Benjamin of Ohio - James Otis |
Before we had really made the flatboat fast, Mistress Devoll and Mistress Rouse were almost at their wits' ends with fear, for in the woods and on the sides of the hill back of Fort Harmar could be seen hundreds upon hundreds of camp fires, and one of those idlers who are ever to be found at the riverside of a settlement, told us there were no less than three hundred savages encamped there, having come to make a treaty with our people on the 9th of January.
Master Devoll laughed at his wife's fears, claiming that the savages were as peaceful as lambs, although at the time I doubted very much whether he believed his own words.
However, the women and children did not remain aboard our flatboat, for Master Devoll took them to the Mayflower, which was moored near by, where were better accommodations for sleeping, and in our craft only Ben Cushing and I were left on guard.
We two lads spent a full hour that evening, congratulating ourselves upon having finished the journey and questioning as to what we would do now we were come into this Ohio country.

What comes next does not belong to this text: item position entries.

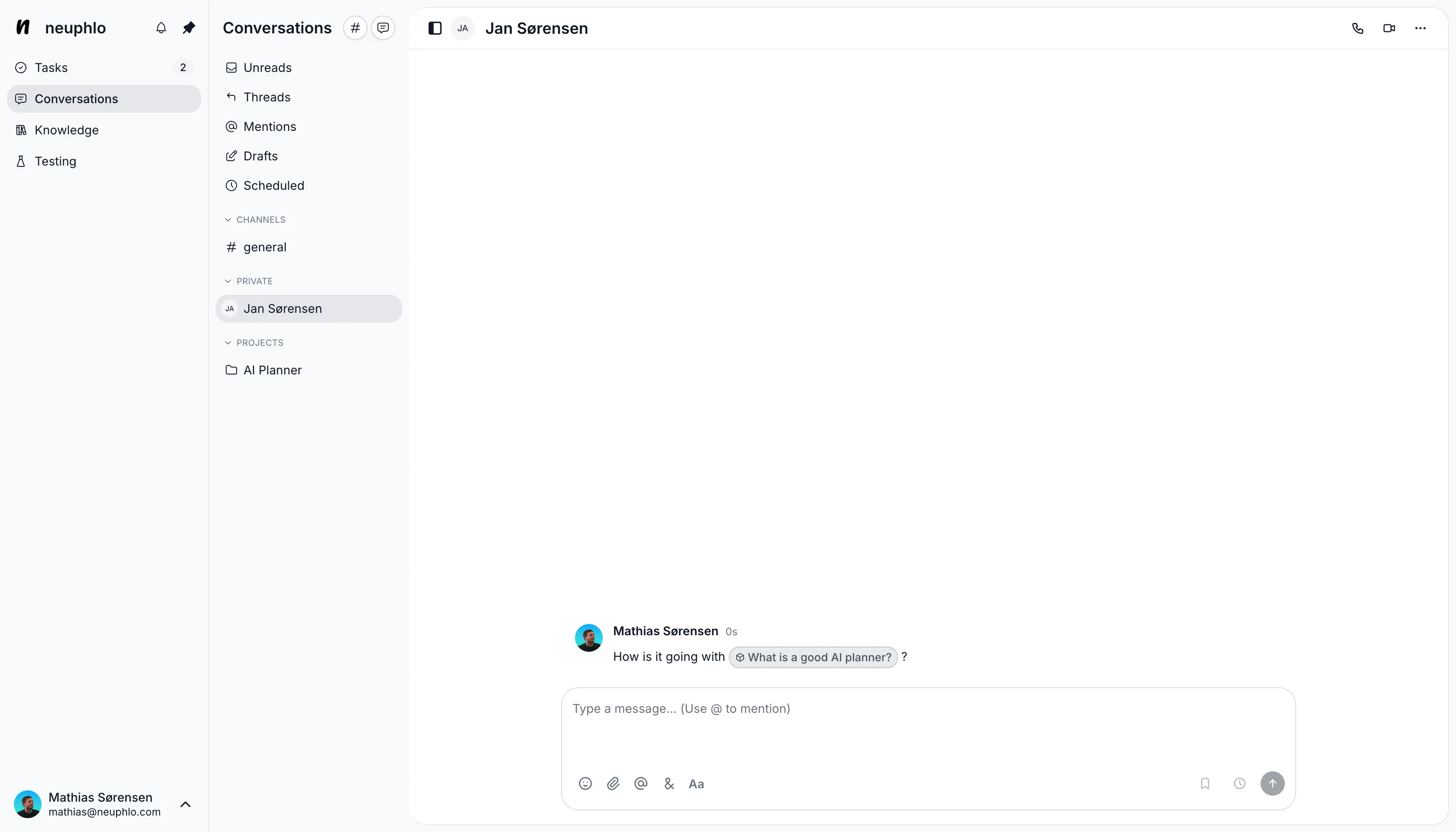This screenshot has width=1456, height=832.
Task: Bookmark the message draft
Action: point(1205,783)
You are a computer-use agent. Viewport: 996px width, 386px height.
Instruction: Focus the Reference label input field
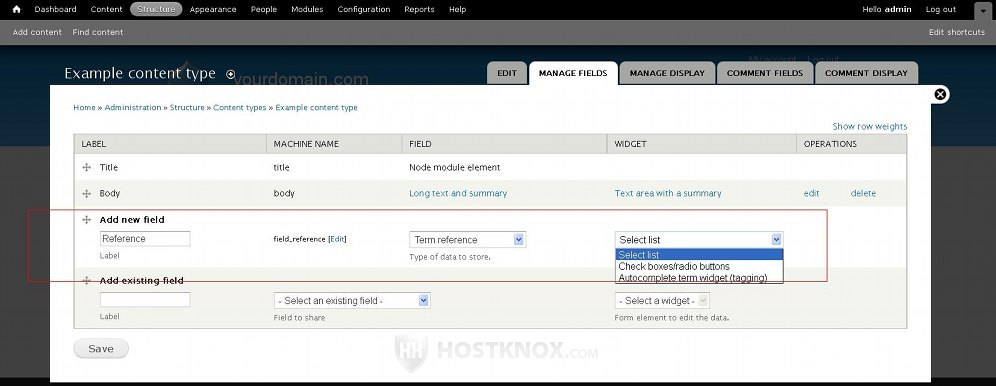coord(145,239)
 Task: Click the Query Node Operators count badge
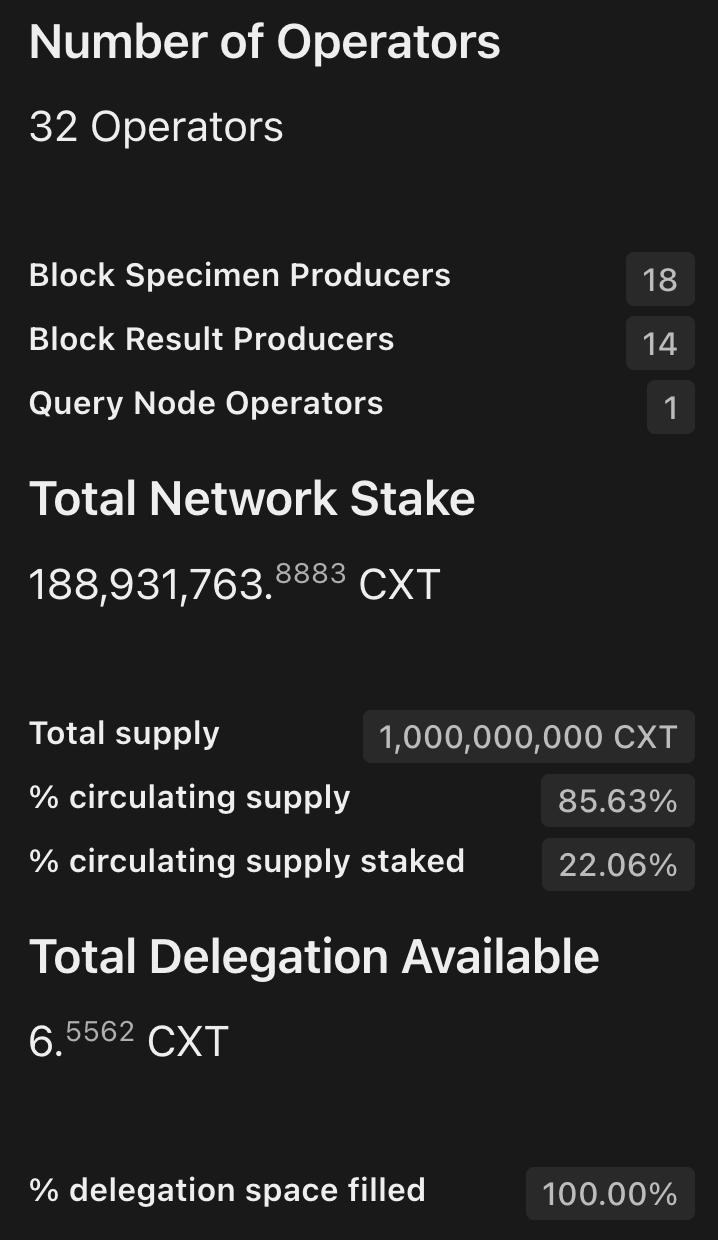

We had been more than eight weeks on the road, advancing all the time, one day after another, except the eight and forty hours which were spent with Master Hiples in that village where live the Dunkards, and, save for the death of the two horses, we had come through with no greater mishap than the loss of a two-quart tin measure and a blanket belonging to Mistress Rouse. This was doing remarkably well, when you consider that never one of the party, not even the men, had undertaken such a journey before.
In the morning we found the Muskingum Rivet frozen from shore to shore, and until spring came the stream was never so free of ice that we could have propelled our boat, therefore we arrived, as one might say, just in the nick of time, for a delay of four and twenty hours would have found us frozen in at some point above the town, from which it would have been necessary to continue on foot.